[START Data for processing]
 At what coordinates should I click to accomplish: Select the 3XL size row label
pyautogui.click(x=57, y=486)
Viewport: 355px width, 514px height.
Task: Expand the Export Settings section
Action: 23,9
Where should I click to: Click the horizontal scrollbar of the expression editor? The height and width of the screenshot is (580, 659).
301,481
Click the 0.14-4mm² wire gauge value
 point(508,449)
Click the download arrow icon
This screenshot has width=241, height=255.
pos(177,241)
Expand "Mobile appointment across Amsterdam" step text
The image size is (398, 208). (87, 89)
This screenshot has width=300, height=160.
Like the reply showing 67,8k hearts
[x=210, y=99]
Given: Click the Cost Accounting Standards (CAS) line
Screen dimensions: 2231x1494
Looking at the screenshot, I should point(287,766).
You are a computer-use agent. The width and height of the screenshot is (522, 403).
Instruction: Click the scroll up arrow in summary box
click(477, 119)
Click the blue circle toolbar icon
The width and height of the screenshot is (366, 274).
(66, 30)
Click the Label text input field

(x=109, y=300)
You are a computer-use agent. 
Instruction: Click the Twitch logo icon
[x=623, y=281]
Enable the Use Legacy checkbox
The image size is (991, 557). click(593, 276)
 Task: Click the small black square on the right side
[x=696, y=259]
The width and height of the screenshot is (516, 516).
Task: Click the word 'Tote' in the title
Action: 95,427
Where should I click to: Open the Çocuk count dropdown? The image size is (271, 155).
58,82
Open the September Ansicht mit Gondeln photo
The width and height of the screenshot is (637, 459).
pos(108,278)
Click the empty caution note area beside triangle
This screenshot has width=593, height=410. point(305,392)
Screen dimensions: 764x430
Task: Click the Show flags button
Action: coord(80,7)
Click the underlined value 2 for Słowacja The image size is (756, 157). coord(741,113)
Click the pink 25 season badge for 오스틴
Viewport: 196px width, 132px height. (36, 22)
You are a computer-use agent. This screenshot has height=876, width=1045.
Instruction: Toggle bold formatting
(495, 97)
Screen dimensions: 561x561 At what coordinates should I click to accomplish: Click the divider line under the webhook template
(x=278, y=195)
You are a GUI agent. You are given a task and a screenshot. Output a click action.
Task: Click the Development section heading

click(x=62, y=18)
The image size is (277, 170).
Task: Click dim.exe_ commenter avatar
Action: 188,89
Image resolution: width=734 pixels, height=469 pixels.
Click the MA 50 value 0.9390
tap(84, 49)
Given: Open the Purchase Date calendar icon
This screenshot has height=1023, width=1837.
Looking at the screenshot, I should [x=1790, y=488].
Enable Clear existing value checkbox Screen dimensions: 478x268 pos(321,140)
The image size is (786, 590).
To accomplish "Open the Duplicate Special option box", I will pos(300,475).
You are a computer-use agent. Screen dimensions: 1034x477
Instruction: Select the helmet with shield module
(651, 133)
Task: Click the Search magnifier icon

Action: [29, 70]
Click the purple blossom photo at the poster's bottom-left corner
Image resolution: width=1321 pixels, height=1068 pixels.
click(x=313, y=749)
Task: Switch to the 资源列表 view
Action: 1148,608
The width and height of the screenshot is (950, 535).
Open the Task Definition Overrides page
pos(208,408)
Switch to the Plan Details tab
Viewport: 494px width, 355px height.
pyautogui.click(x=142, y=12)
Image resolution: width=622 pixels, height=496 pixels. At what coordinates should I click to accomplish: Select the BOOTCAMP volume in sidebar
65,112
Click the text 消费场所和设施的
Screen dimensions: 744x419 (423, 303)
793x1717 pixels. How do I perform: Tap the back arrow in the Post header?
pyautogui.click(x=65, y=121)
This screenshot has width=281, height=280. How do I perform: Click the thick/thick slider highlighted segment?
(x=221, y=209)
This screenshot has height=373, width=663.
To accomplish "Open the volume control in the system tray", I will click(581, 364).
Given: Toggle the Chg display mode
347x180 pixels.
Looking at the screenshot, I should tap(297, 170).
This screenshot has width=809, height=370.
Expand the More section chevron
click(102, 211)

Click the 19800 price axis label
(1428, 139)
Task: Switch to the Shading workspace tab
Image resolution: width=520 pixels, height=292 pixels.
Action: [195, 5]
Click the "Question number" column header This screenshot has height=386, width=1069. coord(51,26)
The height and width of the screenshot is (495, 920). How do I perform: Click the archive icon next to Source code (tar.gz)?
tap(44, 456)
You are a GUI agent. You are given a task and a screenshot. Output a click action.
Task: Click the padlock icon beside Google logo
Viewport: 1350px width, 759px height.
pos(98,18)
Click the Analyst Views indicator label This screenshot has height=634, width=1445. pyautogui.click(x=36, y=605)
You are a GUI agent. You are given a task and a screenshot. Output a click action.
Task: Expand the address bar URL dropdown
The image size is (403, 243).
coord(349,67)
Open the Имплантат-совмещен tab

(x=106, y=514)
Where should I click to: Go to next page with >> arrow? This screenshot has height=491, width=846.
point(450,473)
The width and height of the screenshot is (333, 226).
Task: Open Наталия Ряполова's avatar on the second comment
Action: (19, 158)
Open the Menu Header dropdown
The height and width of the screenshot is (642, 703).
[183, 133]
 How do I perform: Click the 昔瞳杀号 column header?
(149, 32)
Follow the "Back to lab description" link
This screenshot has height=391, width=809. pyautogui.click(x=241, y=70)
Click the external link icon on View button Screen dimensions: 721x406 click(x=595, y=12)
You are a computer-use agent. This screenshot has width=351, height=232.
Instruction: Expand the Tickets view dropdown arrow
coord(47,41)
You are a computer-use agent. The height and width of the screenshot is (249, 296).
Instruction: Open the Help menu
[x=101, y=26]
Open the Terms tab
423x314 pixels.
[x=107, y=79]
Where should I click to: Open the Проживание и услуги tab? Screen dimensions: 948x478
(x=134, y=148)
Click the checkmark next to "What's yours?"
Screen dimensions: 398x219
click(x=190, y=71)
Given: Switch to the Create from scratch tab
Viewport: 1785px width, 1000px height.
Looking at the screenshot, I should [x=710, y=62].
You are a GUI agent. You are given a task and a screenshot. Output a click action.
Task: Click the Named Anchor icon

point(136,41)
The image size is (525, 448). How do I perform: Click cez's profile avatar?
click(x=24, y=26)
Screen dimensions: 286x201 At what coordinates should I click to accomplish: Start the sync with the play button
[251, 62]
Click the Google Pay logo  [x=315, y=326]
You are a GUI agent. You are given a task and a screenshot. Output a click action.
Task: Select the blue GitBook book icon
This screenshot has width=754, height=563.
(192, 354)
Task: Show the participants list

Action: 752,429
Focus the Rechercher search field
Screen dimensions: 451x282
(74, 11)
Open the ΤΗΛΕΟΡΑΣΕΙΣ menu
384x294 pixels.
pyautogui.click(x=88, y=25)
[END Data for processing]
Given task:
Please copy out every one of the entries above exactly as they appear, line for line.

Complete response:
 At what coordinates should I click to accomplish: Select the 3XL size row label
pyautogui.click(x=57, y=486)
Viewport: 355px width, 514px height.
Task: Expand the Export Settings section
Action: 23,9
Where should I click to: Click the horizontal scrollbar of the expression editor? The height and width of the screenshot is (580, 659).
301,481
Click the 0.14-4mm² wire gauge value
 point(508,449)
Click the download arrow icon
This screenshot has width=241, height=255.
pos(177,241)
Expand "Mobile appointment across Amsterdam" step text
The image size is (398, 208). (87, 89)
This screenshot has width=300, height=160.
Like the reply showing 67,8k hearts
[x=210, y=99]
Given: Click the Cost Accounting Standards (CAS) line
Screen dimensions: 2231x1494
Looking at the screenshot, I should point(287,766).
You are a computer-use agent. The width and height of the screenshot is (522, 403).
Instruction: Click the scroll up arrow in summary box
click(477, 119)
Click the blue circle toolbar icon
The width and height of the screenshot is (366, 274).
(66, 30)
Click the Label text input field

(x=109, y=300)
You are a computer-use agent. 
Instruction: Click the Twitch logo icon
[x=623, y=281]
Enable the Use Legacy checkbox
The image size is (991, 557). click(593, 276)
 Task: Click the small black square on the right side
[x=696, y=259]
The width and height of the screenshot is (516, 516).
Task: Click the word 'Tote' in the title
Action: 95,427
Where should I click to: Open the Çocuk count dropdown? The image size is (271, 155).
58,82
Open the September Ansicht mit Gondeln photo
The width and height of the screenshot is (637, 459).
pos(108,278)
Click the empty caution note area beside triangle
This screenshot has width=593, height=410. point(305,392)
Screen dimensions: 764x430
Task: Click the Show flags button
Action: coord(80,7)
Click the underlined value 2 for Słowacja The image size is (756, 157). coord(741,113)
Click the pink 25 season badge for 오스틴
Viewport: 196px width, 132px height. (36, 22)
You are a computer-use agent. This screenshot has height=876, width=1045.
Instruction: Toggle bold formatting
(495, 97)
Screen dimensions: 561x561 At what coordinates should I click to accomplish: Click the divider line under the webhook template
(x=278, y=195)
You are a GUI agent. You are given a task and a screenshot. Output a click action.
Task: Click the Development section heading

click(x=62, y=18)
The image size is (277, 170).
Task: Click dim.exe_ commenter avatar
Action: 188,89
Image resolution: width=734 pixels, height=469 pixels.
Click the MA 50 value 0.9390
tap(84, 49)
Given: Open the Purchase Date calendar icon
This screenshot has height=1023, width=1837.
Looking at the screenshot, I should [x=1790, y=488].
Enable Clear existing value checkbox Screen dimensions: 478x268 pos(321,140)
The image size is (786, 590).
To accomplish "Open the Duplicate Special option box", I will pos(300,475).
You are a computer-use agent. Screen dimensions: 1034x477
Instruction: Select the helmet with shield module
(651, 133)
Task: Click the Search magnifier icon

Action: [29, 70]
Click the purple blossom photo at the poster's bottom-left corner
Image resolution: width=1321 pixels, height=1068 pixels.
click(x=313, y=749)
Task: Switch to the 资源列表 view
Action: 1148,608
The width and height of the screenshot is (950, 535).
Open the Task Definition Overrides page
pos(208,408)
Switch to the Plan Details tab
Viewport: 494px width, 355px height.
pyautogui.click(x=142, y=12)
Image resolution: width=622 pixels, height=496 pixels. At what coordinates should I click to accomplish: Select the BOOTCAMP volume in sidebar
65,112
Click the text 消费场所和设施的
Screen dimensions: 744x419 (423, 303)
793x1717 pixels. How do I perform: Tap the back arrow in the Post header?
pyautogui.click(x=65, y=121)
This screenshot has width=281, height=280. How do I perform: Click the thick/thick slider highlighted segment?
(x=221, y=209)
This screenshot has height=373, width=663.
To accomplish "Open the volume control in the system tray", I will click(581, 364).
Given: Toggle the Chg display mode
347x180 pixels.
Looking at the screenshot, I should tap(297, 170).
This screenshot has width=809, height=370.
Expand the More section chevron
click(102, 211)

Click the 19800 price axis label
(1428, 139)
Task: Switch to the Shading workspace tab
Image resolution: width=520 pixels, height=292 pixels.
Action: [195, 5]
Click the "Question number" column header This screenshot has height=386, width=1069. coord(51,26)
The height and width of the screenshot is (495, 920). How do I perform: Click the archive icon next to Source code (tar.gz)?
tap(44, 456)
You are a GUI agent. You are given a task and a screenshot. Output a click action.
Task: Click the padlock icon beside Google logo
Viewport: 1350px width, 759px height.
pos(98,18)
Click the Analyst Views indicator label This screenshot has height=634, width=1445. pyautogui.click(x=36, y=605)
You are a GUI agent. You are given a task and a screenshot. Output a click action.
Task: Expand the address bar URL dropdown
The image size is (403, 243).
coord(349,67)
Open the Имплантат-совмещен tab

(x=106, y=514)
Where should I click to: Go to next page with >> arrow? This screenshot has height=491, width=846.
point(450,473)
The width and height of the screenshot is (333, 226).
Task: Open Наталия Ряполова's avatar on the second comment
Action: (19, 158)
Open the Menu Header dropdown
The height and width of the screenshot is (642, 703).
[183, 133]
 How do I perform: Click the 昔瞳杀号 column header?
(149, 32)
Follow the "Back to lab description" link
This screenshot has height=391, width=809. pyautogui.click(x=241, y=70)
Click the external link icon on View button Screen dimensions: 721x406 click(x=595, y=12)
You are a computer-use agent. This screenshot has width=351, height=232.
Instruction: Expand the Tickets view dropdown arrow
coord(47,41)
You are a computer-use agent. The height and width of the screenshot is (249, 296).
Instruction: Open the Help menu
[x=101, y=26]
Open the Terms tab
423x314 pixels.
[x=107, y=79]
Where should I click to: Open the Проживание и услуги tab? Screen dimensions: 948x478
(x=134, y=148)
Click the checkmark next to "What's yours?"
Screen dimensions: 398x219
click(x=190, y=71)
Given: Switch to the Create from scratch tab
Viewport: 1785px width, 1000px height.
Looking at the screenshot, I should [x=710, y=62].
You are a GUI agent. You are given a task and a screenshot. Output a click action.
Task: Click the Named Anchor icon

point(136,41)
The image size is (525, 448). How do I perform: Click cez's profile avatar?
click(x=24, y=26)
Screen dimensions: 286x201 At what coordinates should I click to accomplish: Start the sync with the play button
[251, 62]
Click the Google Pay logo  [x=315, y=326]
You are a GUI agent. You are given a task and a screenshot. Output a click action.
Task: Select the blue GitBook book icon
This screenshot has width=754, height=563.
(192, 354)
Task: Show the participants list

Action: 752,429
Focus the Rechercher search field
Screen dimensions: 451x282
(74, 11)
Open the ΤΗΛΕΟΡΑΣΕΙΣ menu
384x294 pixels.
pyautogui.click(x=88, y=25)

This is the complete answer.